O facto de estar descrito nas atribuições da OM a tarefa de “regular (…) o exercício da profissão de médico”, “não é suficiente para habilitar a OM a definir, de modo unilateral e vinculativo, critérios de organização e funcionamento do Serviço Nacional de Saúde”, considera o parecer, acrescentando que a aprovação do regulamento pela Ordem ”invadiria atribuições próprias do Estado e das entidades públicas empresariais que administram os hospitais, centros hospitalares e unidades de saúde local do Serviço Nacional de Saúde”.
Refere ainda que a constituição das equipas médicas nos serviços de urgência do SNS é definida pelo regulamento interno de cada unidade de saúde, a aprovar pelo conselho de administração do hospital e a homologar pela ministra da Saúde, “no exercício dos seus poderes de superintendência”.
“Além do regulamento interno de cada serviço de urgência, a constituição das equipas médicas no SNS é objeto do Despacho Normativo n.º 11/2002, de 06 de março, e dos regulamentos que o executam, todos eles veiculando uma clara preferência por equipas multidisciplinares de profissionais médicos, em dedicação privilegiada aos serviços de urgência”, considera ainda o Conselho Consultivo da PGR.
Pelo contrário, explica, a proposta de regulamento da Ordem dos Médicos visa criar equipas monodisciplinares, “segundo várias proporções entre médicos especialistas e internos, em presença permanente ou de prevenção, segundo critérios demográficos, número de camas e níveis de responsabilidade de cada serviço de urgência”.
“Como tal, as suas disposições infringem o Despacho Normativo n.º 11/2002, de 06 de março, e o Despacho n.º 10390/2014, do SEAS, de 25 de julho, incorrendo em violação de lei”, diz.

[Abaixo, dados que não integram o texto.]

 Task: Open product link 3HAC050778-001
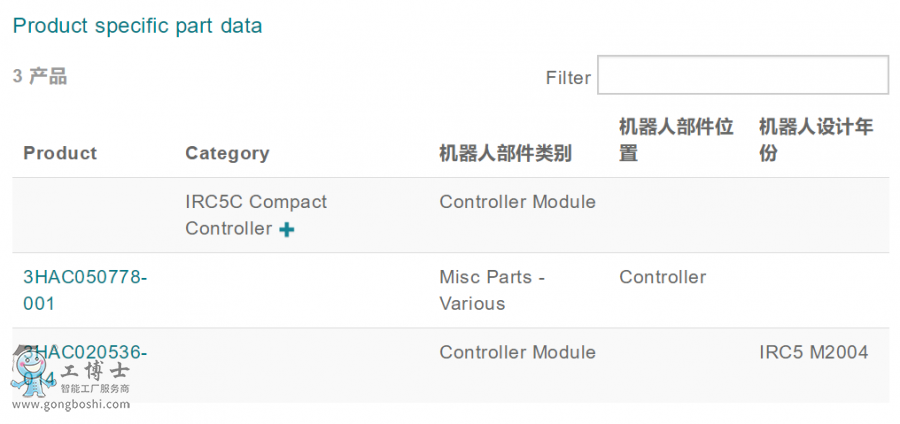point(85,290)
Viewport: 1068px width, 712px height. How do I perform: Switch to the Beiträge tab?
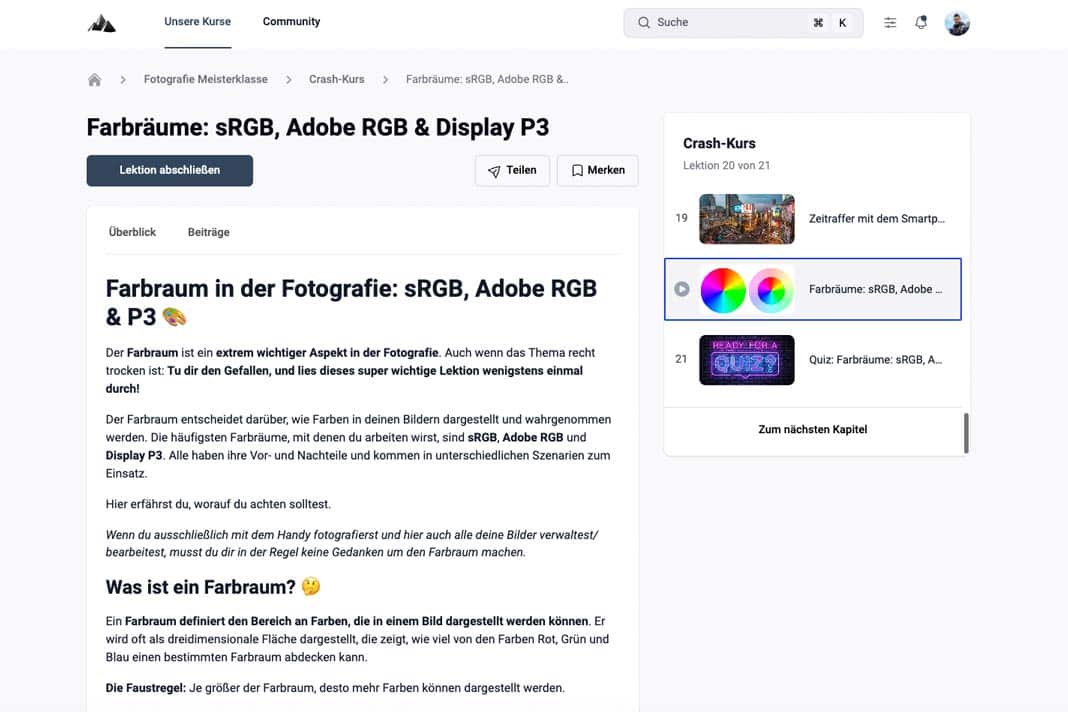[208, 231]
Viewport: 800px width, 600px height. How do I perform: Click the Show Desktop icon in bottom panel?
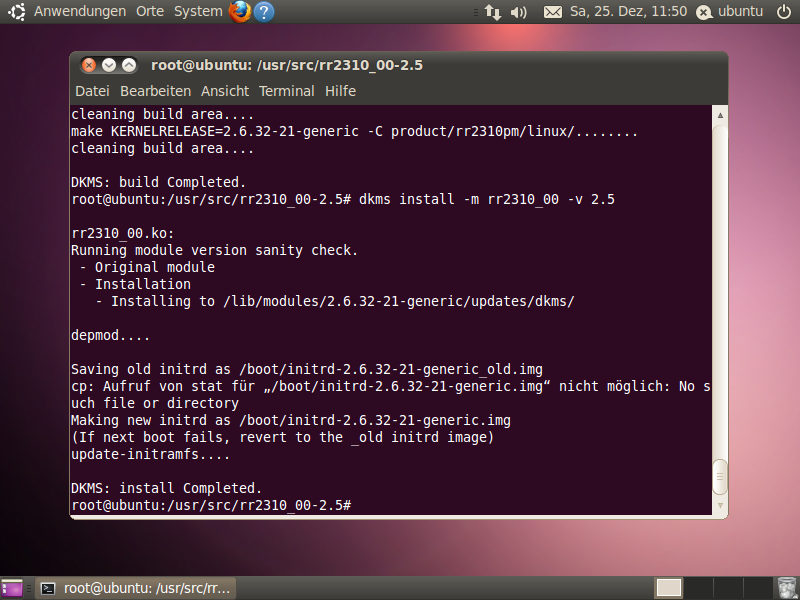pos(12,588)
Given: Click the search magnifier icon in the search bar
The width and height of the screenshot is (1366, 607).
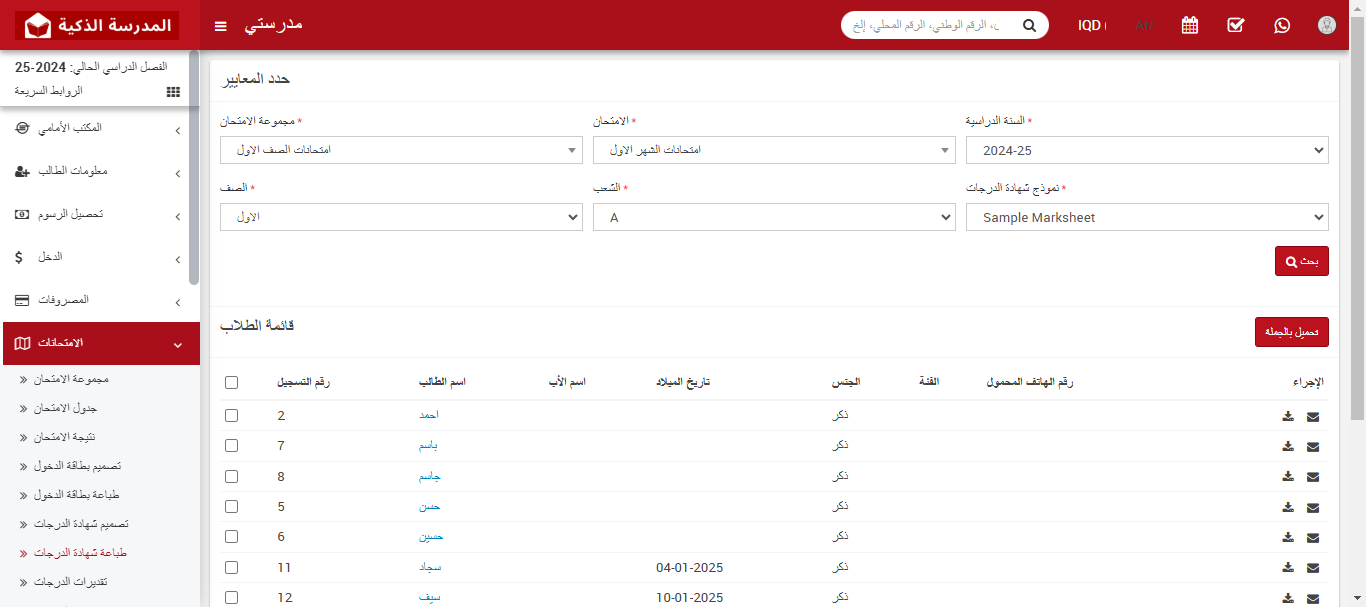Looking at the screenshot, I should pyautogui.click(x=1029, y=24).
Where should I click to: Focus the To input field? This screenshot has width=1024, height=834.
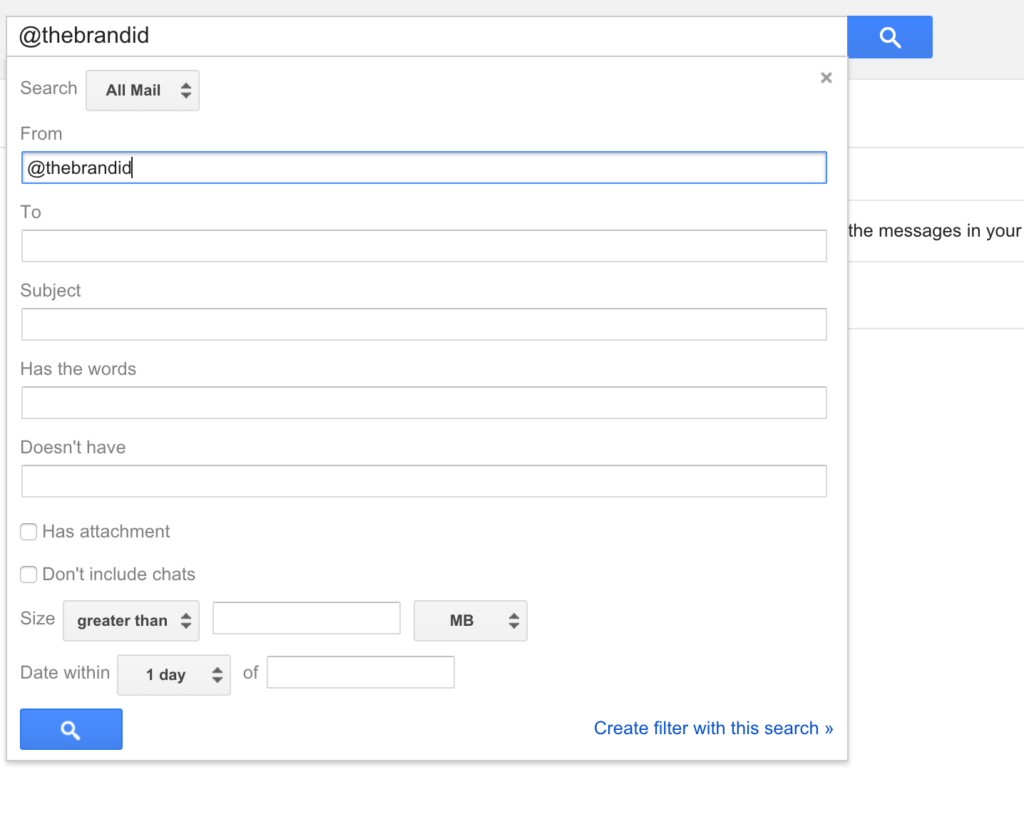coord(424,246)
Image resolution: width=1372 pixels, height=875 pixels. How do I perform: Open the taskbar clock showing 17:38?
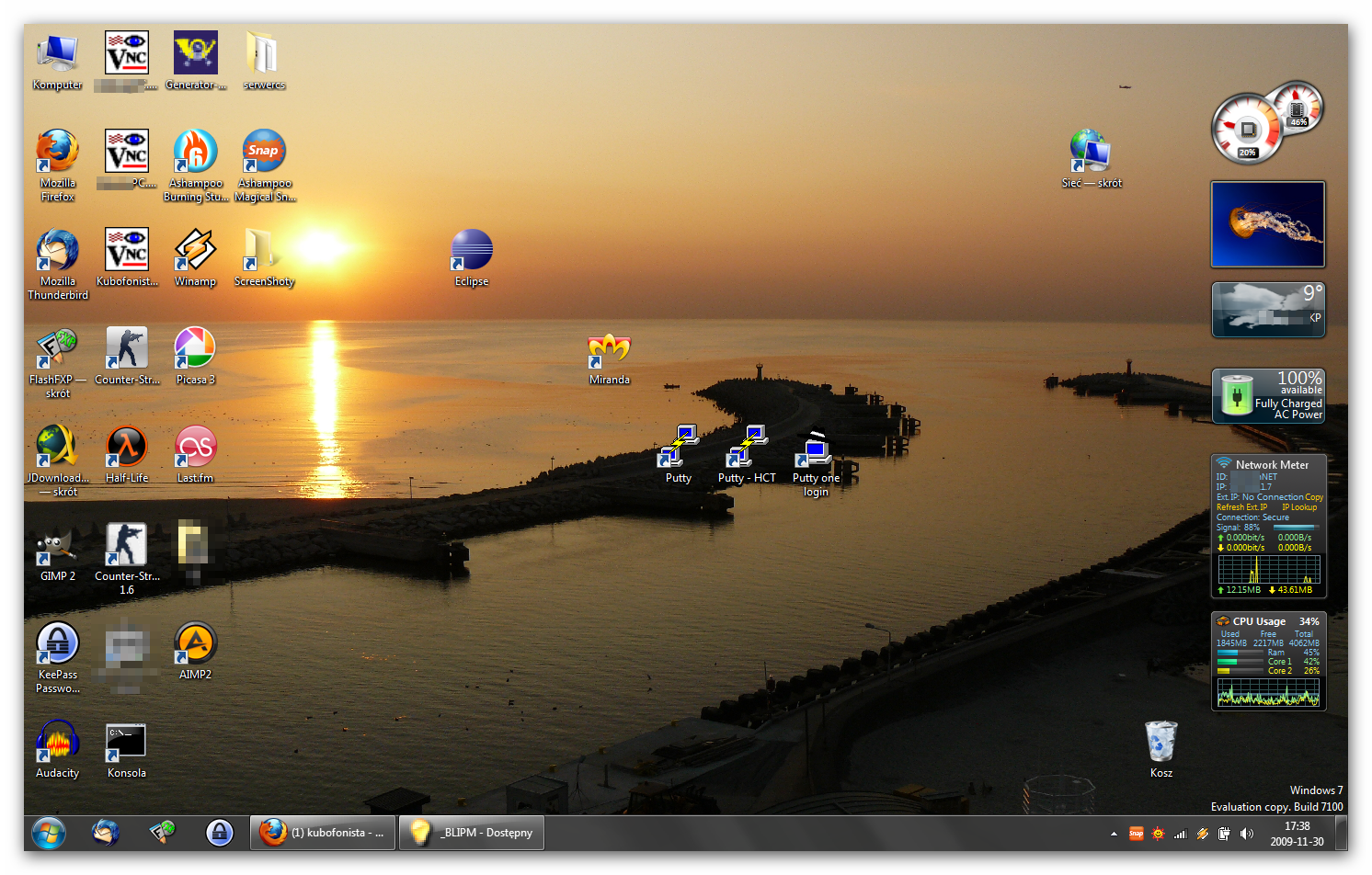pyautogui.click(x=1297, y=834)
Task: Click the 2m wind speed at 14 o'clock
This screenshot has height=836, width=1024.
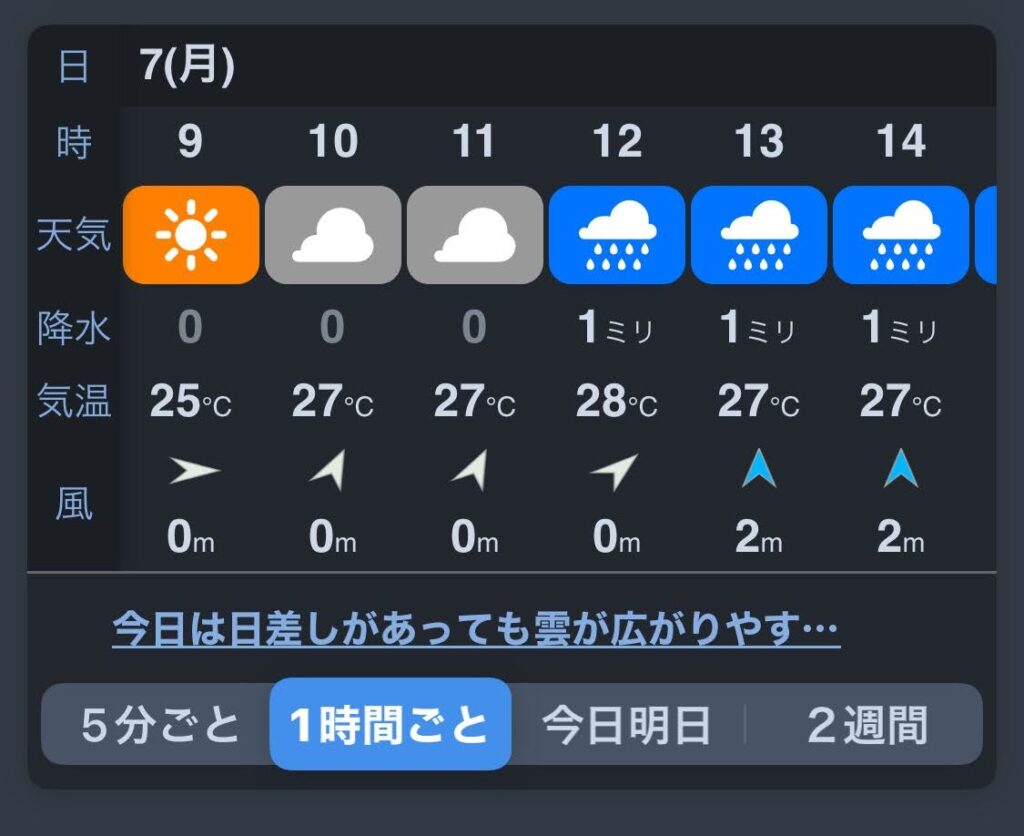Action: (900, 539)
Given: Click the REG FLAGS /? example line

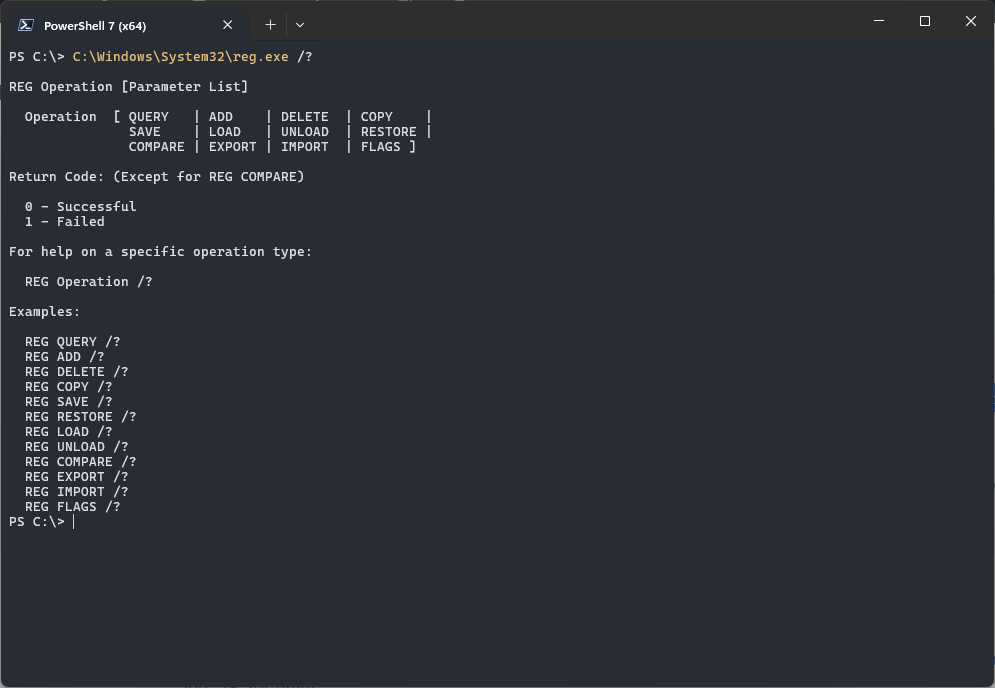Looking at the screenshot, I should (x=72, y=507).
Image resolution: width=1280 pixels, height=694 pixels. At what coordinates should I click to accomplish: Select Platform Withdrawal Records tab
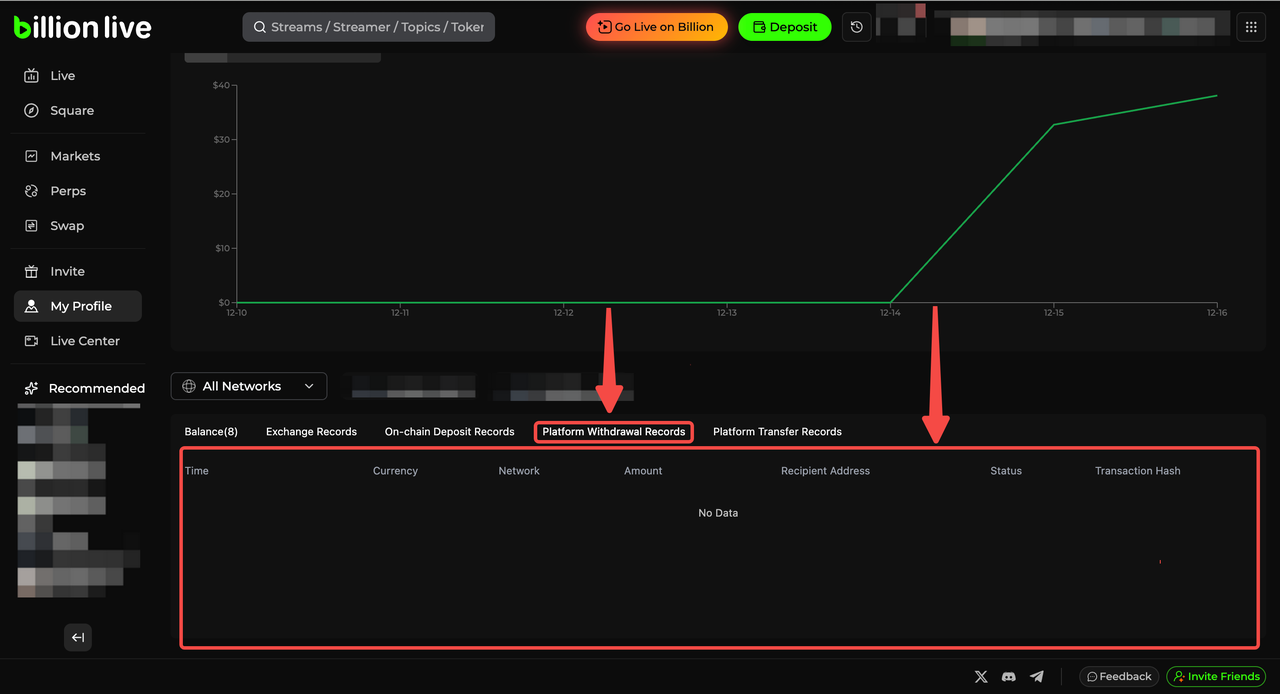tap(613, 432)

Segundo o parecer, estas disposições violam também o despacho de dezembro de 2006 em que se prevê que o modo de participação da OM na constituição das equipas médicas nos serviços de urgência consiste “na indicação dos níveis assistenciais que tem por convenientes ou desejáveis, o que corresponde ao papel dos regulamentos não jurídicos”, como são as diretivas, recomendações, normas de conduta ou manuais de boas práticas.
“O desenvolvimento de princípios e regras deontológicos não pode servir para inculcar entre os profissionais médicos – designadamente, diretores clínicos e diretores de serviços de urgência – a convicção de que o trabalho em equipa multidisciplinar, prestado segundo o modelo atualmente praticado, constitui exercício da profissão eticamente reprovável” considera, acrescentando: “são, simplesmente, normas técnicas, parâmetros quantitativos e qualitativos, cuja aplicação pertence à administração hospitalar e, não, aos médicos”.
O dever deontológico de exercer a profissão “em conformidade com as ‘leges artis’ diz respeito ao ato médico”, lembra a PGR, sublinhando que compete a cada profissional prestar os melhores cuidados ao seu alcance e “cumprir as ordens e instruções do superior hierárquico que não cerceiem a sua autonomia ética e técnico-científica (..) nem impliquem a prática de um crime”.
“Por isso, a responsabilidade de cada médico é individualmente apreciada, ao prestar serviço em equipas multidisciplinares: forma de organização do trabalho médico que o Código Deontológico não ignora, muito menos condena”, frisa o parecer, que considera que, a ser aprovado o regulamento, ”as suas normas devem considerar-se nulas”.